Plenty of planes have broken the sound barrier, but transonic humans are a mystery, said Art Thompson, the technical project director for the Red Bull Stratos mission, and a former Northrop engineer who worked on the B-2 stealth bomber.
“You can run a lot of models, but with the human body you’re not dealing with a hard surface or a ballistic shape,” Mr. Thompson said. “You’ve got this rounded bulbous helmet, and the shoulders and the feet sticking out, and everything starts to happen at different times. Parts of your body may be going supersonic while others aren’t, causing flutter waves pulling back and forth among the surfaces.”
Could such waves harm the body? Could they create disastrous turbulence?
“We just don’t know what will happen to Felix and the suit when he goes supersonic,” said another Stratos engineer, Mike Todd, who worked on high-altitude suits for the Air Force’s spy-plane pilots with the renowned Skunk Works research division of Lockheed. “Felix could slip right through it, but if half the suit’s supersonic and the other half isn’t, there could be turbulence that knocks him out of control.”

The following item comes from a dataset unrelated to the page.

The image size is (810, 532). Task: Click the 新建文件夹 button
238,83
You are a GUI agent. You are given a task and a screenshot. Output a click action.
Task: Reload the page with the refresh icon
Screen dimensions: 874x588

Such risks are one reason why Mr. Kittinger’s record has stood for half a century. Air Force and NASA officials have become understandably reluctant to explain potential mishaps to Congressional committees. (To debate the risks and benefits of this project, go to nytimes.com/tierneylab.)
But private adventurers have more freedom to take their own risks. The Stratos medical director, Dr. Jonathan Clark, who formerly oversaw the health of space shuttle crews at NASA, says that the spirit of this project reminds him of stories from the first days of the space age.
“This is really risky stuff, putting someone up there in that extreme environment and breaking the sound barrier,” Dr. Clark said. “It’s going to be a major technical feat. It’s like early NASA, this heady feeling that we don’t know what we’re up against but we’re going to do everything we can to overcome it.”